DIRECTIONS
Retype only what runs from the line with "Given: Select the" through the end of the entries, exactly and in full, but omit any picture you find.
══ RAW DATA
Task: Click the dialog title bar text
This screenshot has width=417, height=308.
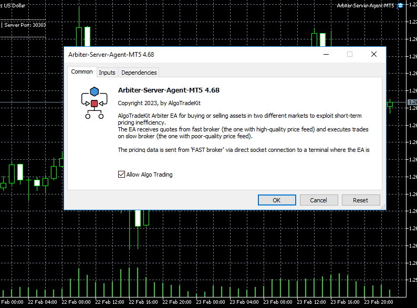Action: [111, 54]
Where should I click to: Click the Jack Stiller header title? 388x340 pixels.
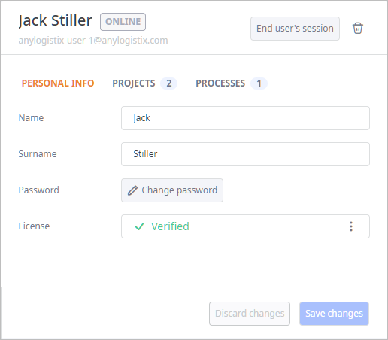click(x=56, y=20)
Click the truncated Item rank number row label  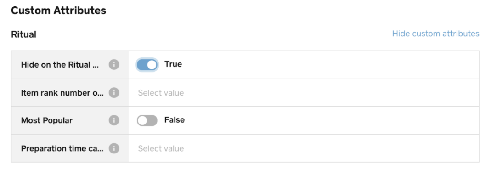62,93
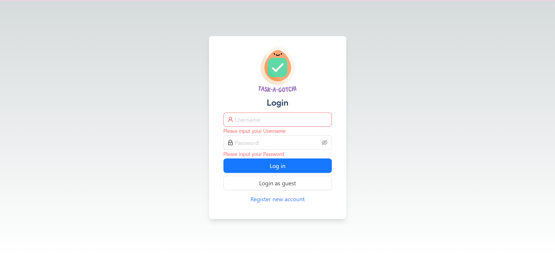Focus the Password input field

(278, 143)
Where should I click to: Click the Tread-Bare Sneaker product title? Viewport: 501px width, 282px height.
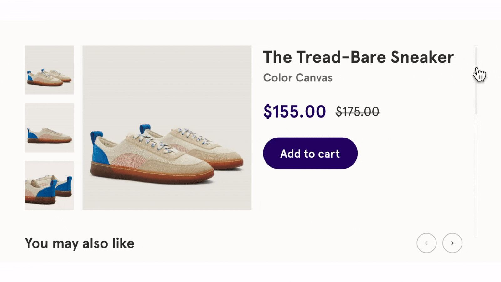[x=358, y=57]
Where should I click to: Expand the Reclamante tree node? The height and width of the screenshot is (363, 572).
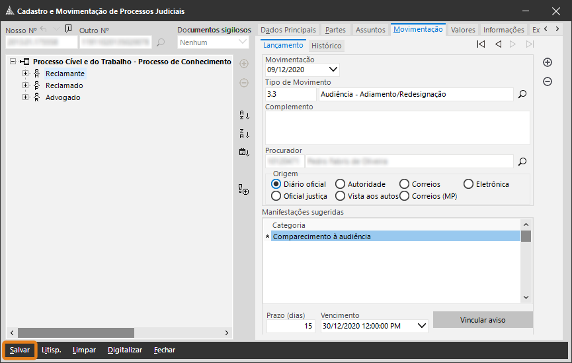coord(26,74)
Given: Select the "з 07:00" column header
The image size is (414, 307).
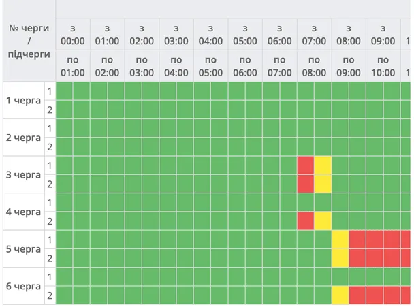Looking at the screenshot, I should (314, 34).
════
REPLY
Given: Select the "з 07:00" column header
The image size is (414, 307).
Looking at the screenshot, I should (314, 34).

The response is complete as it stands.